Supreme Court to decide whether to jump into abortion debate, again
The high court will decide the next steps in the case by the end of Friday.
The Supreme Court on Wednesday gave itself more time to decide whether to wade into a legal challenge to FDA's approval of the abortion pill, a case that could restrict access to the drug mifepristone nationwide – even in states where abortion is legal.
The court, which was expected to act by the end of the day Wednesday, extended a temporary stay of a lower court ruling until 11:59. p.m. Friday.
If the Supreme Court agrees to take up a Texas judge's ruling that threatened to pull the drug from the market, it would be the second time in less than a year that the high court will deal with limits to abortion access, potentially paving the way for another blockbuster ruling this summer that could dramatically change how drugs are approved in the U.S.
"It is not a stretch to say that a judge can wake up in the morning and decide that they want to take a certain medication off the market," including vaccines or anti-depressants, if the lower court rulings stand, said Josh Sharfstein, former principal deputy commissioner at the FDA.
The case has deeply divided the country, with Republican governors and lawmakers lining up behind the conservative plaintiffs in the case.
"Fundamentally, chemical abortion drugs pose serious health and safety risks to women and girls," states a brief filed with the Supreme Court, signed by nearly 150 Republican lawmakers including Senate Minority Whip John Thune of South Dakota, Senate Republican Conference Chairman John Barrasso of Wyoming, and House Majority Leader Steve Scalise of Louisiana.
On the other side are Democratic governors, lawmakers and the nation's largest medical associations, as well as hundreds of pharmaceutical executives and companies. They note mifepristone has been widely available for 23 years -- used by an estimated 5 million women and accounting for more than half of all abortions in the US.

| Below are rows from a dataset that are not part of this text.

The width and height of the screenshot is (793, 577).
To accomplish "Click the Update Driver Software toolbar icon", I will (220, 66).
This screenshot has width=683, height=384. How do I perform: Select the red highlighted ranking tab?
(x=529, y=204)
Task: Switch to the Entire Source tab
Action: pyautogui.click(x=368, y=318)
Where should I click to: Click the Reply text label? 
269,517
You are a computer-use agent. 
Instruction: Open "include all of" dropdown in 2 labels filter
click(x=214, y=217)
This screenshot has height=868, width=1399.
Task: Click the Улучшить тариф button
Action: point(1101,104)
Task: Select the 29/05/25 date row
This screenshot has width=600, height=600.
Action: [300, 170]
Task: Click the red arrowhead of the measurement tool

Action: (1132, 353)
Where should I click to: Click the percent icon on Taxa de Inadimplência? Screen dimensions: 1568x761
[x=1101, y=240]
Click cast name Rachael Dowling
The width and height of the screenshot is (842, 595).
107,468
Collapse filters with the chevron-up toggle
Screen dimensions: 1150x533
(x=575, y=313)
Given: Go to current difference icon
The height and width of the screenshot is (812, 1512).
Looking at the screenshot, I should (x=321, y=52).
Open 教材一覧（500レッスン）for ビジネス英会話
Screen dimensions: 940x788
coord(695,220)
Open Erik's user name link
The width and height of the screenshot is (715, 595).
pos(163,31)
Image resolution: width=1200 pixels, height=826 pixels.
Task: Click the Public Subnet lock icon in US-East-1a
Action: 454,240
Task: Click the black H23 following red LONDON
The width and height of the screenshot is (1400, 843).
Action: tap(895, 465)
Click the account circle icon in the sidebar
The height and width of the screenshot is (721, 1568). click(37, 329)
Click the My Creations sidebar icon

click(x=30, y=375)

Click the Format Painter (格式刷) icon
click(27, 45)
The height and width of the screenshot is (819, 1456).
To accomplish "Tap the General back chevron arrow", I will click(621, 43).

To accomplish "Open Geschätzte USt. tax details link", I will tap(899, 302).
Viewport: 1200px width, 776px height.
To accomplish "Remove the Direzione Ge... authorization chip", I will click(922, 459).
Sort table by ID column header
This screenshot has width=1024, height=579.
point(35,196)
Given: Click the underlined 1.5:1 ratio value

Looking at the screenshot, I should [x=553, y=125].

"There is a greater risk of complications or mortality for procedures like wisdom-tooth removals, tonsillectomies, colonoscopies, and plastic surgeries, than by any abortion method (medication or procedural)," the American Medical Association and American College of Obstetricians and Gynecologists, wrote in a court brief.
Mifepristone is the sole drug approved by the FDA to end early pregnancies, typically given along with second drug misoprostol that helps empty the uterus.
Since the drug's 2000 approval, the FDA later expanded access, greenlighting a generic version of the drug and allowing it to be given up to 10 weeks of pregnancy instead of seven and provided via telehealth and the mail.
The drug's rise in popularity and widespread accessibility has made it a target of the anti-abortion rights movement. Last fall, the conservative legal group Alliance Defending Freedom sued the FDA, insisting that federal regulators ignored critical safety concerns during the drug's 23 years on the market.
Earlier this month, the 5th Circuit Court of Appeals ordered the FDA to roll back its rules on the drug -- only allowing the drug to be given to patients up to seven weeks of pregnancy instead of 10 after three in-person doctor visits and prohibiting it from being mailed.
The Biden administration appealed, and Justice Samuel Alito's original administrative stay of the ruling last Friday – keeping FDA's current rules on the drug in place -- was intended to give the high court a chance to consider how to address the case.
If the Supreme Court decides to weigh in, it is expected the justices also would decide by Friday whether to keep the 5th Circuit ruling on hold -- preserving the status quo -- while the legal challenge plays out.
Depending upon what the Supreme Court decides, access to the abortion pill could potentially be severely restricted or even eliminated, including in states where abortion is legal – at least until the case has a chance to wind its way through the legal process.
Complicating the issue is an opposing ruling by a federal judge in Washington who ordered the FDA to keep the drug on the market under its current rules. Danco Labs, which makes the brand-name version of the drug Mifeprex, said the dueling rulings if left unaddressed would create "regulatory chaos."
The company also warns that if left in place, the 5th Circuit ruling would result in all doses of mifepristone being "misbranded" because the labeling would no longer comply with the approval standard.
Adjusting the drug's labeling "could take months," they say, resulting in a stop of production.
The 5th Circuit ruling also would invalidate the 2019 FDA approval of the generic version of the drug -- an estimated two-thirds of the market.
ABC's Devin Dwyer contributed to this report.